Please repeat each line below exactly, with no images in the copy.

§ **EXTRACTED RECORDS**:
.....
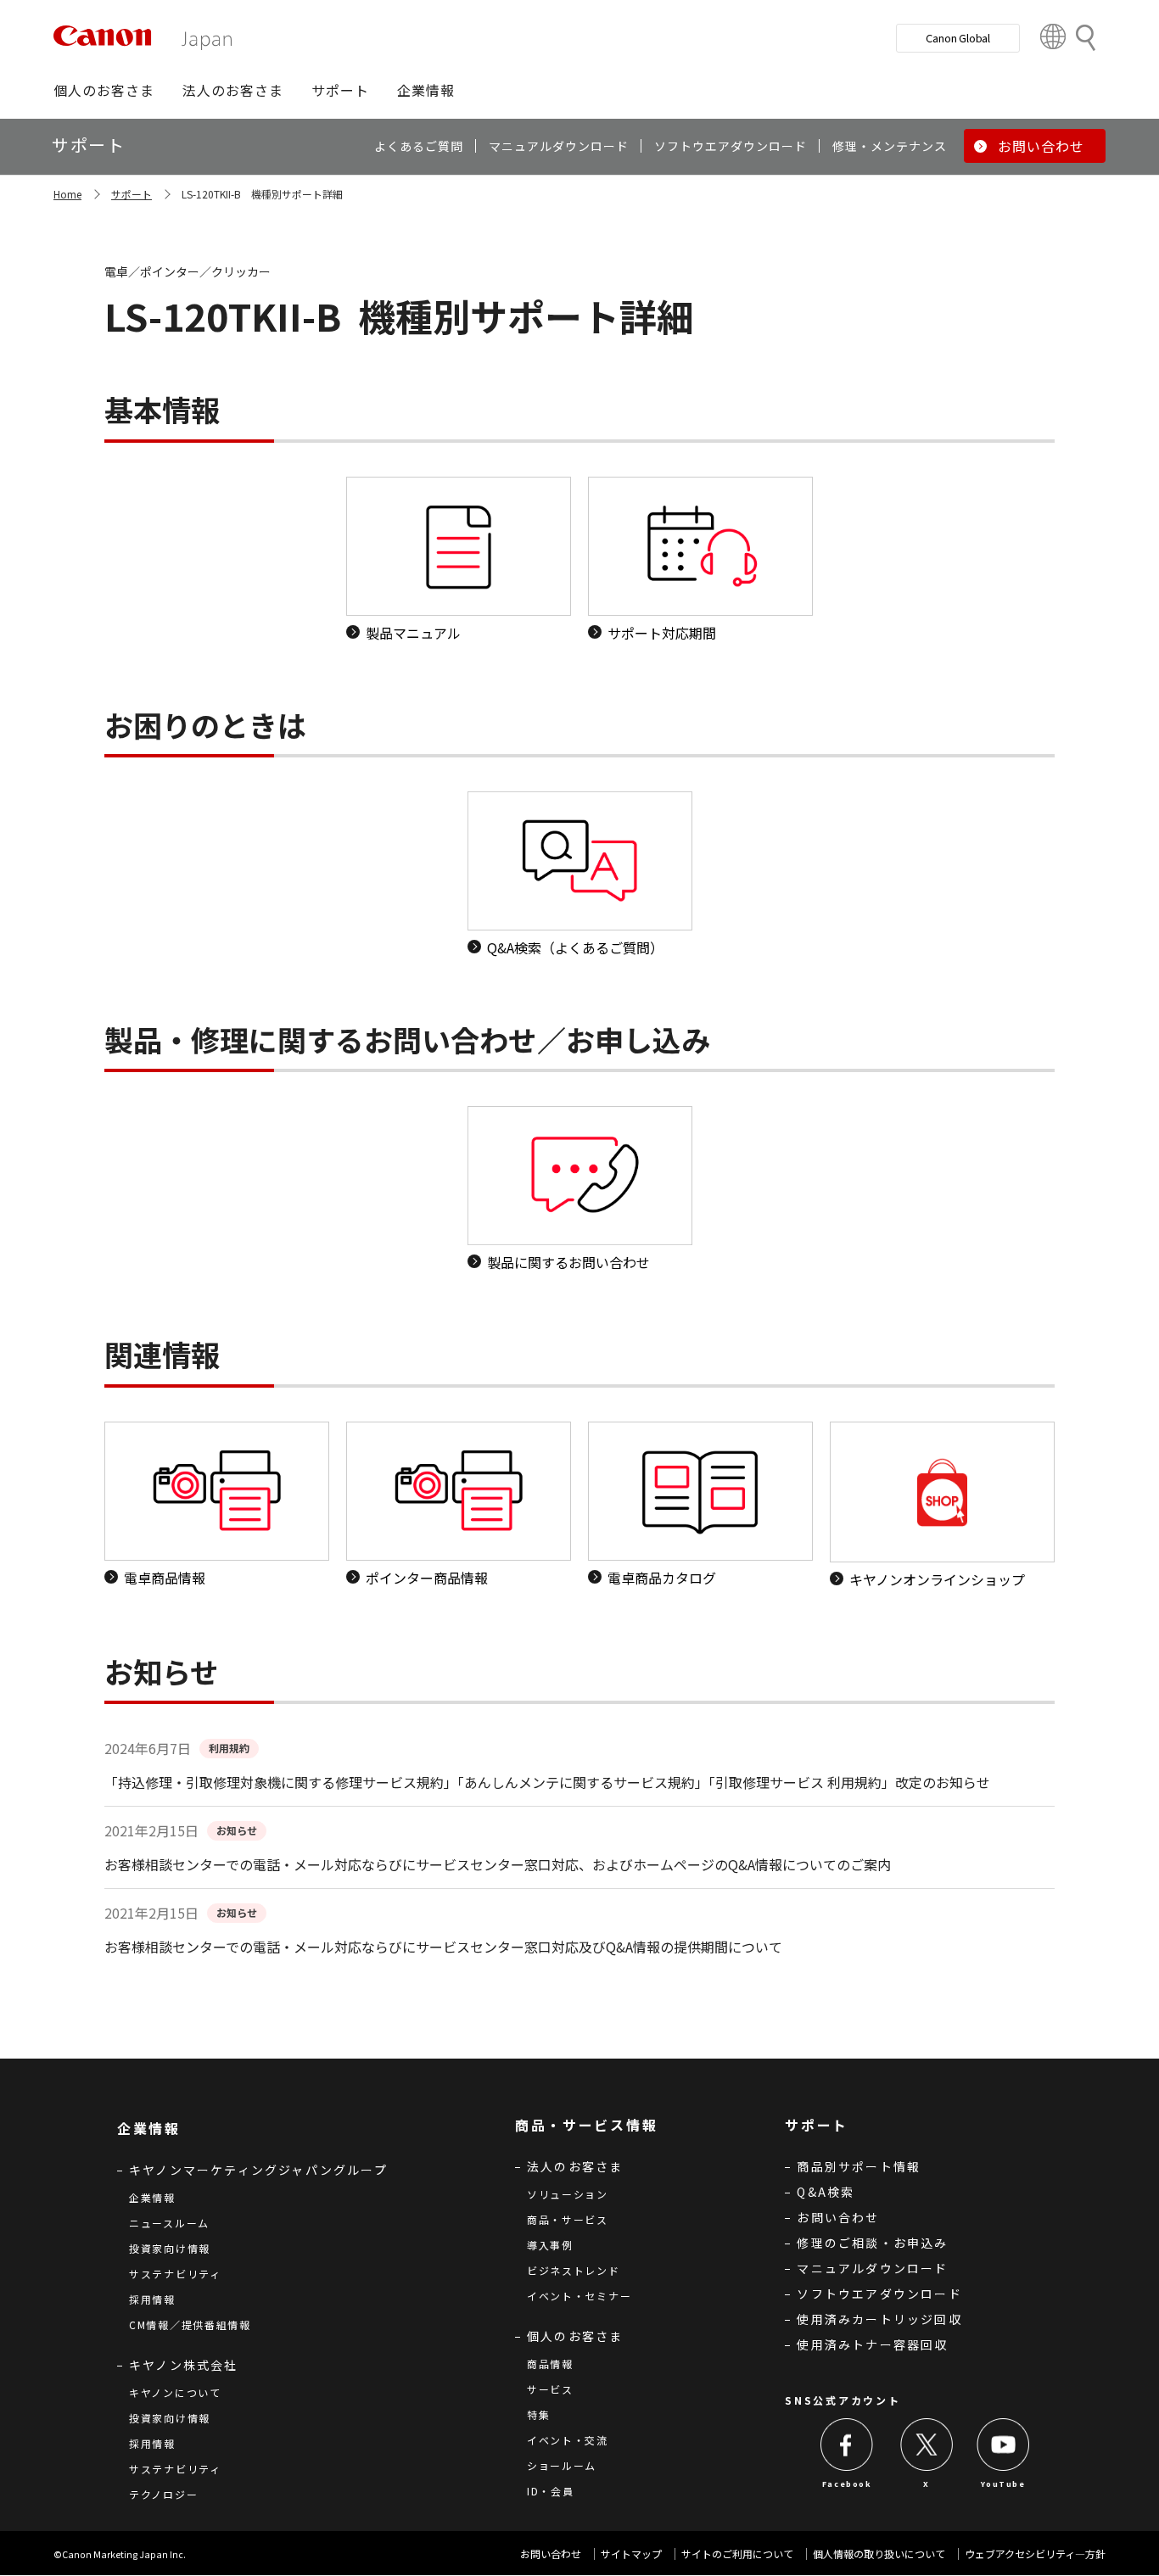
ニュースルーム (169, 2223)
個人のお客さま (575, 2335)
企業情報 (152, 2197)
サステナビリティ (175, 2273)
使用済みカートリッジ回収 (879, 2319)
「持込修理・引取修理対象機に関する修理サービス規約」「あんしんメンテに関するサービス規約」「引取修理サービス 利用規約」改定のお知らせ (547, 1782)
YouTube (1003, 2483)
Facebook (847, 2483)
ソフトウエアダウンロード (879, 2293)
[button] (103, 90)
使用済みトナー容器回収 (872, 2344)
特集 (538, 2414)
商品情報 (550, 2363)
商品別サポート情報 (859, 2166)
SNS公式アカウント (842, 2400)
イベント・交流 (567, 2440)
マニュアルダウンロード (872, 2268)
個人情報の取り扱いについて (879, 2553)
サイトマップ (631, 2553)
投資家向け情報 (169, 2248)
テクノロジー (163, 2494)
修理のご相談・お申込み (872, 2242)
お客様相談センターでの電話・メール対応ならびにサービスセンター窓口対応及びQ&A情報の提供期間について (443, 1946)
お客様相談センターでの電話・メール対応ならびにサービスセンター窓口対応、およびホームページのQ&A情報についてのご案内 (497, 1864)
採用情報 (152, 2299)
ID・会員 (550, 2491)
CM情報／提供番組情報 (190, 2324)
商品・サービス (567, 2219)
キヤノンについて (175, 2392)
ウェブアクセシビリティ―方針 (1035, 2553)
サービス (550, 2389)
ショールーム (561, 2465)
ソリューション (567, 2194)
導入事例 (550, 2245)
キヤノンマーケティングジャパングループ (258, 2169)
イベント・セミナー (579, 2295)
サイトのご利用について (737, 2553)
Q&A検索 (825, 2191)
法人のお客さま (575, 2166)
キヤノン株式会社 (183, 2364)
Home (67, 194)
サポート (131, 194)
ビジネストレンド (573, 2270)
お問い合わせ (838, 2217)
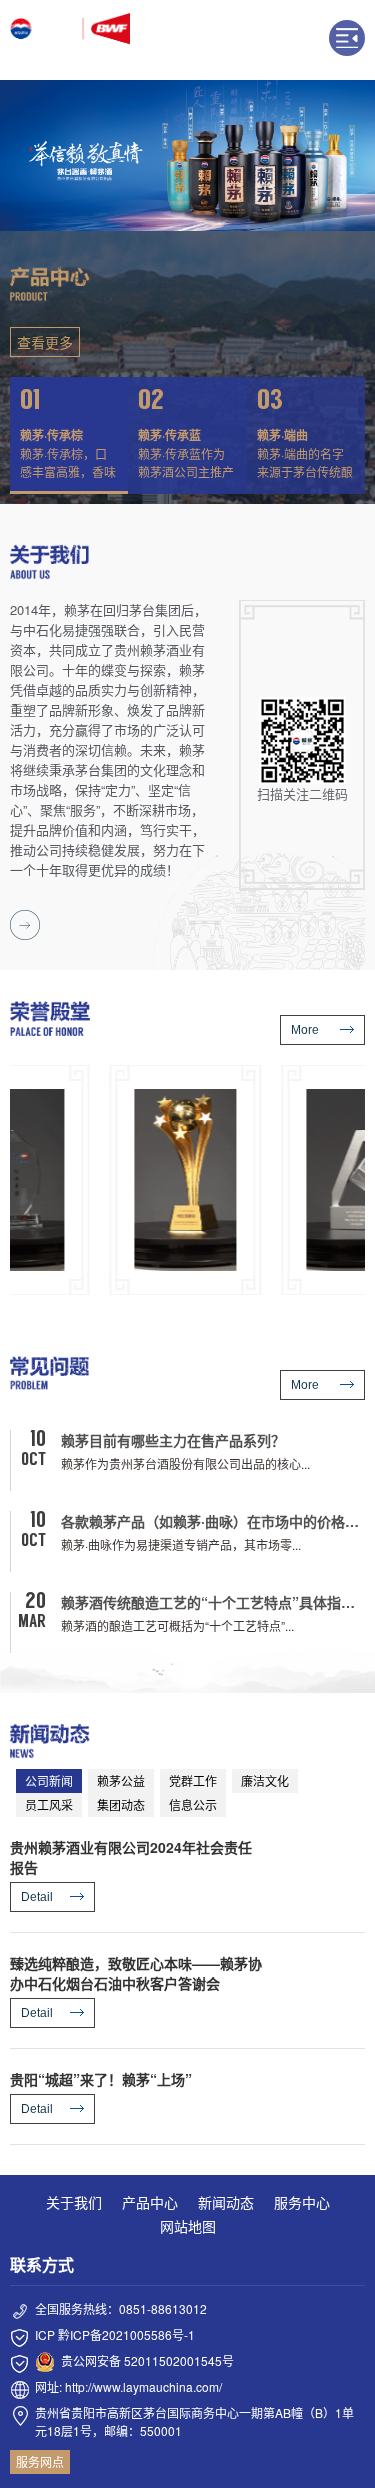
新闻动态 (226, 2202)
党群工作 (193, 1780)
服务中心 (302, 2202)
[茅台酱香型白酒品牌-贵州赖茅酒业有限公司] (70, 40)
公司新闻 (49, 1780)
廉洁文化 (265, 1780)
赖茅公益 (121, 1780)
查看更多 (45, 342)
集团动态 (121, 1804)
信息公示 (193, 1804)
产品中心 (150, 2202)
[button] (69, 435)
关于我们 (74, 2202)
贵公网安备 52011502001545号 (147, 2360)
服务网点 (40, 2461)
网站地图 (188, 2226)
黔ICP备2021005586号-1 (126, 2334)
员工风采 (49, 1804)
.....
§ **EXERCISE ANSWER**:
ニュースルーム (169, 2223)
個人のお客さま (575, 2335)
企業情報 (152, 2197)
サステナビリティ (175, 2273)
使用済みカートリッジ回収 (879, 2319)
「持込修理・引取修理対象機に関する修理サービス規約」「あんしんメンテに関するサービス規約」「引取修理サービス 利用規約」改定のお知らせ (547, 1782)
YouTube (1003, 2483)
Facebook (847, 2483)
ソフトウエアダウンロード (879, 2293)
[button] (103, 90)
使用済みトナー容器回収 (872, 2344)
特集 (538, 2414)
商品情報 (550, 2363)
商品別サポート情報 (859, 2166)
SNS公式アカウント (842, 2400)
イベント・交流 (567, 2440)
マニュアルダウンロード (872, 2268)
個人情報の取り扱いについて (879, 2553)
サイトマップ (631, 2553)
投資家向け情報 (169, 2248)
テクノロジー (163, 2494)
修理のご相談・お申込み (872, 2242)
お客様相談センターでの電話・メール対応ならびにサービスセンター窓口対応及びQ&A情報の提供期間について (443, 1946)
お客様相談センターでの電話・メール対応ならびにサービスセンター窓口対応、およびホームページのQ&A情報についてのご案内 (497, 1864)
採用情報 (152, 2299)
ID・会員 (550, 2491)
CM情報／提供番組情報 (190, 2324)
商品・サービス (567, 2219)
キヤノンについて (175, 2392)
ウェブアクセシビリティ―方針 (1035, 2553)
サービス (550, 2389)
ショールーム (561, 2465)
ソリューション (567, 2194)
導入事例 (550, 2245)
キヤノンマーケティングジャパングループ (258, 2169)
イベント・セミナー (579, 2295)
サイトのご利用について (737, 2553)
Q&A検索 (825, 2191)
法人のお客さま (575, 2166)
キヤノン株式会社 (183, 2364)
Home (67, 194)
サポート (131, 194)
ビジネストレンド (573, 2270)
お問い合わせ (838, 2217)
新闻动态 (226, 2202)
党群工作 (193, 1780)
服务中心 (302, 2202)
[茅台酱香型白酒品牌-贵州赖茅酒业有限公司] (70, 40)
公司新闻 (49, 1780)
廉洁文化 (265, 1780)
赖茅公益 (121, 1780)
查看更多 (45, 342)
集团动态 (121, 1804)
信息公示 (193, 1804)
产品中心 (150, 2202)
[button] (69, 435)
关于我们 (74, 2202)
贵公网安备 52011502001545号 (147, 2360)
服务网点 (40, 2461)
网站地图 (188, 2226)
黔ICP备2021005586号-1 (126, 2334)
员工风采 (49, 1804)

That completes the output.